Cloudflare Outage: June 12, 2025 – What Happened and What Comes Next
On June 12, 2025, a widespread Cloudflare outage disrupted multiple services globally. Spanning 2 hours and 28 minutes, this incident affected key products such as Workers KV, Access, WARP, Gateway, Images, Stream, Workers AI, Turnstile, and parts of the Cloudflare Dashboard.
While the root cause stemmed from a failure in the third-party cloud storage provider supporting Workers KV, Cloudflare acknowledges its responsibility for the architecture and dependencies it builds upon.
No user data was lost, and core services like DNS, caching, WAF, and Magic Transit continued to operate normally. However, services built on Workers KV suffered significantly.
What Caused the Outage?
Workers KV is a foundational component across many Cloudflare services. While it is designed to be coreless and distributed, it still depends on a central data store for synchronization and consistency.
The failure originated from this central storage backend — a third-party cloud provider — which resulted in the inability to read or write fresh data (“cold reads”) from the KV store. Cached data served normally, but anything requiring a backend fetch returned 503 or 500 errors.
Services Impacted
Here’s a breakdown of affected services and the specific issues they encountered:
- Workers KV: 90% of uncached requests failed. Cached content served normally.
- Access: 100% failure in identity-based logins. SCIM updates failed. Service-token based access remained unaffected.
- Gateway: DNS mostly unaffected except for identity-based DoH queries. Proxy and TLS decryption services failed.
- WARP: New device registration and session authentication failed. Existing sessions with active tokens were unaffected.

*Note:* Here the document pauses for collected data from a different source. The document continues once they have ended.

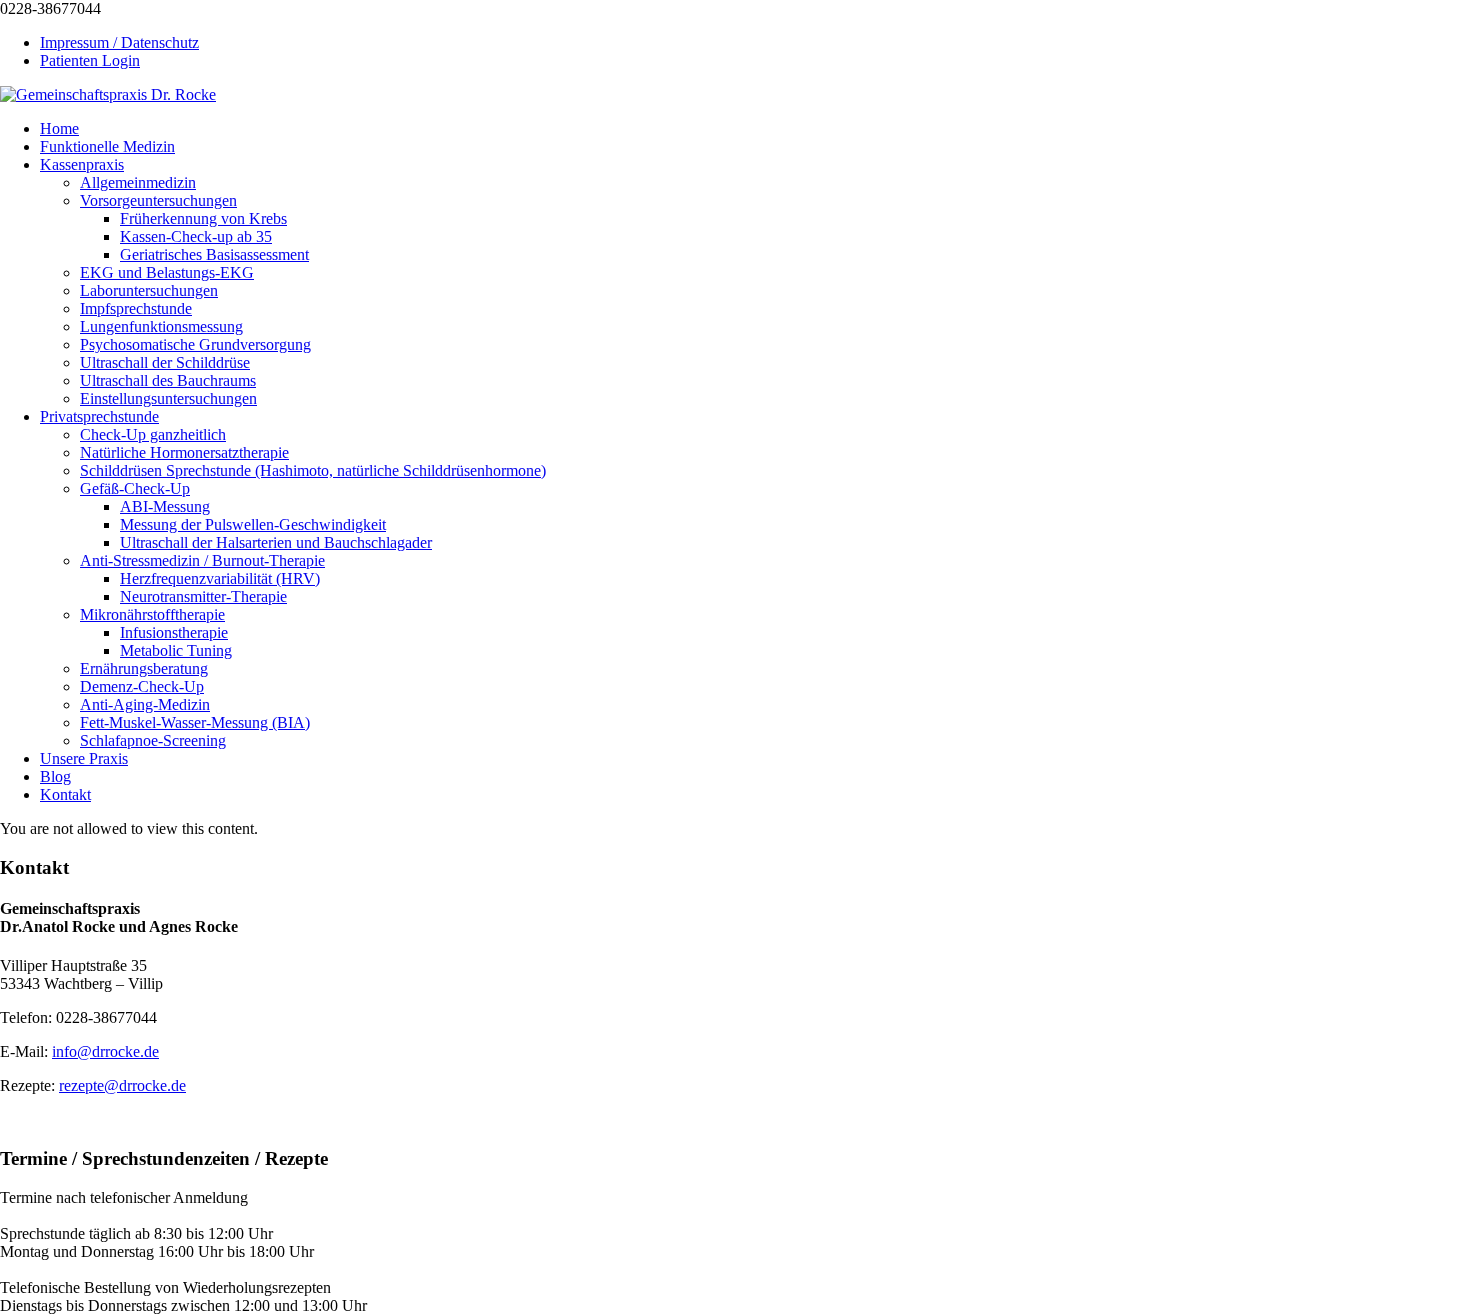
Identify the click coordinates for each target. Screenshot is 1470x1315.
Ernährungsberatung (144, 668)
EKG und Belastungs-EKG (167, 272)
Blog (55, 776)
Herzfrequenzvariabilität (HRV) (220, 578)
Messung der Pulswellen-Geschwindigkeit (253, 524)
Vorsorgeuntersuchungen (158, 200)
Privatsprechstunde (99, 416)
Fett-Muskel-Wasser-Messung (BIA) (195, 722)
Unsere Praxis (84, 758)
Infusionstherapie (174, 632)
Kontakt (65, 794)
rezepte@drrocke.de (122, 1085)
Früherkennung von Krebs (203, 218)
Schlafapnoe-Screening (153, 740)
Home (59, 128)
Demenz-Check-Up (142, 686)
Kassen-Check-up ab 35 (196, 236)
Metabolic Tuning (176, 650)
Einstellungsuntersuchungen (168, 398)
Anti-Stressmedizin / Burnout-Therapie (202, 560)
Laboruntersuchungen (149, 290)
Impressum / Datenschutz (119, 42)
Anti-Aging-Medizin (145, 704)
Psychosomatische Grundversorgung (195, 344)
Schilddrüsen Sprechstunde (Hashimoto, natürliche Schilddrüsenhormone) (313, 470)
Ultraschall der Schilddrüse (165, 362)
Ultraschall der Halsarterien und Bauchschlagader (276, 542)
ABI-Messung (165, 506)
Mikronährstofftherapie (152, 614)
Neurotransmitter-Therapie (203, 596)
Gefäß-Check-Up (135, 488)
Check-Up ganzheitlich (153, 434)
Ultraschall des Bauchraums (168, 380)
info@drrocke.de (105, 1051)
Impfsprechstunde (136, 308)
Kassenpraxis (82, 164)
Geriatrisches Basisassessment (214, 254)
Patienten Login (90, 60)
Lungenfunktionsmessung (161, 326)
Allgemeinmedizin (138, 182)
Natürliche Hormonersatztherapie (184, 452)
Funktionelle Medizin (107, 146)
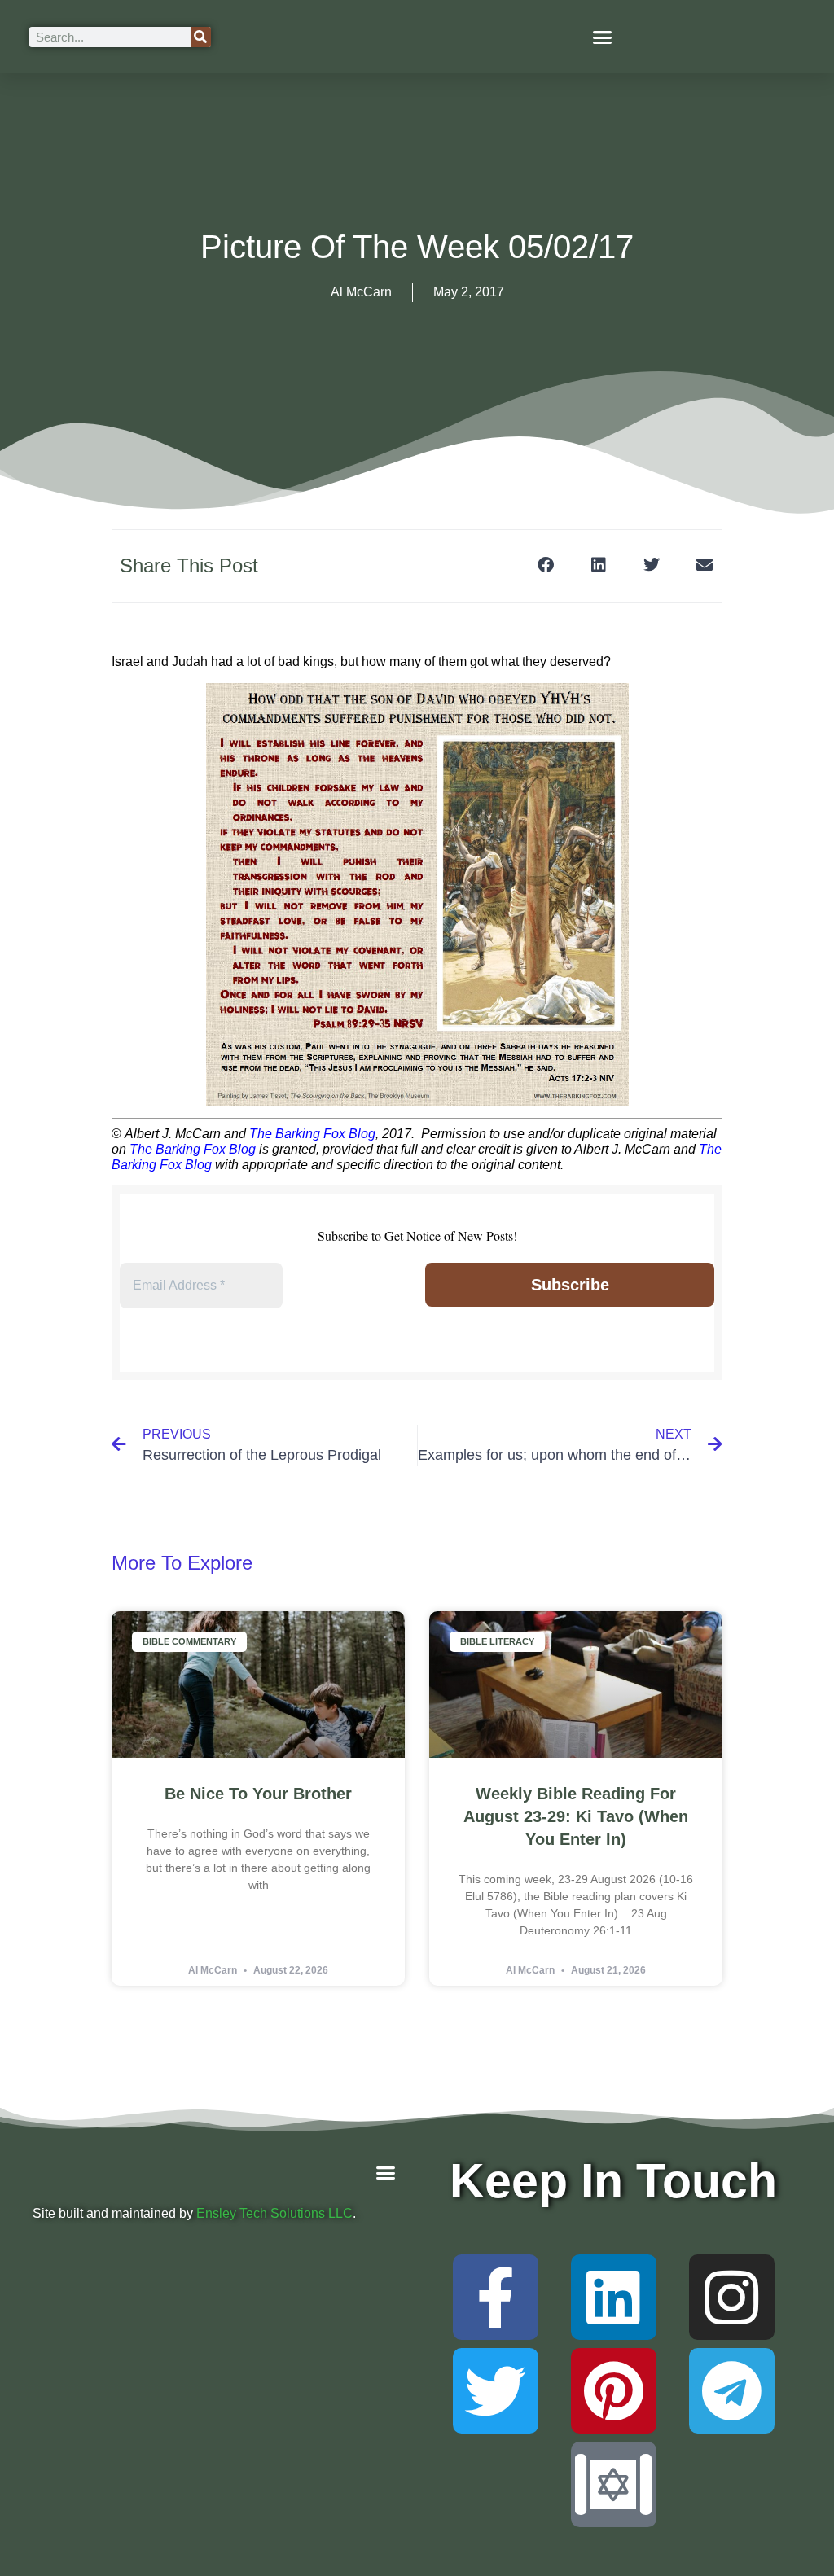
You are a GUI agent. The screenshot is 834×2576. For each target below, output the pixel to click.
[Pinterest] (613, 2391)
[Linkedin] (613, 2297)
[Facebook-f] (495, 2297)
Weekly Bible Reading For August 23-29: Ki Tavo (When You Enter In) (575, 1816)
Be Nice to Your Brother (258, 1794)
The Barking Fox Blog (312, 1134)
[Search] (201, 37)
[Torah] (613, 2484)
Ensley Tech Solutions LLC (274, 2213)
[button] (602, 36)
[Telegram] (732, 2391)
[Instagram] (732, 2297)
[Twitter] (495, 2391)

- Dashboard: Standard, Google, and SSO logins failed due to dependencies on Turnstile and KV. The v4 API remained functional.
- Turnstile & Challenges: Siteverify API returned errors. Kill switches prevented user-facing failure, but valid tokens could be reused during the incident.
- Images: Uploads failed. Delivery degraded slightly.
- Stream: 90%+ error rate. Live services failed. Uploads were unaffected.
- Realtime: TURN and SFU services degraded. Near-complete failure for TURN.
- Workers AI & AutoRAG: All AI inference and document processing tasks failed.
- Browser Isolation: Existing and new sessions failed due to dependencies on Access and Gateway.
- Pages & Workers Assets: Pages had 100% failure in builds. Assets delivery saw a minor spike in errors (0.06%).
- Durable Objects & D1: Shared backend failure caused up to 22% error rates.
- Queues & Notifications: Messaging halted due to KV mapping failures.
- AI Gateway: 97% of requests failed during the peak of the outage.
- CDN: Some traffic rerouting failed in regions like São Paulo, Atlanta, and Philadelphia, leading to latency and 503/499 errors.
- Zaraz: 100% failure. Config updates during the incident were lost for one user.
Incident Timeline (UTC)
- 17:52 – Device registration fails in WARP. Incident begins.
- 18:05 – Error rates spike across multiple services.
- 18:06 – Root cause traced to Workers KV. Incident escalated.
- 18:21 – Incident severity upgraded to P0 (highest priority).
- 18:43 – Access team begins re-architecting to avoid KV.
- 19:09 – Gateway team starts removing KV dependencies.
- 19:32 – Load-shedding begins to protect remaining KV capacity.
- 20:23 – KV storage backend begins recovering.
- 20:28 – Incident ends. Monitoring continues.
Remediation Measures and Next Steps
Cloudflare is accelerating several infrastructure updates to avoid such outages in the future:
- Decoupling from single-provider dependencies: Infrastructure is being re-architected to reduce reliance on external vendors.
- KV migration to Cloudflare R2: Ensures higher data resilience and meets compliance needs.
- Progressive namespace reactivation tooling: Helps gradually restore services without overwhelming the backend.
- Blast radius mitigation: Making each product resilient to failures of underlying components like Workers KV.
Cloudflare emphasized that internal teams are auditing service dependencies and pushing for greater infrastructure independence and fault tolerance. The transition to more robust architecture is ongoing and a top priority.
Transparency and Accountability
Cloudflare has taken full responsibility for the outage, acknowledging that even though the immediate failure was caused by a third-party provider, the architectural decisions leading to this dependency fall on them.
They have committed to publishing further technical insights and will continue to update stakeholders through their blog and incident reports.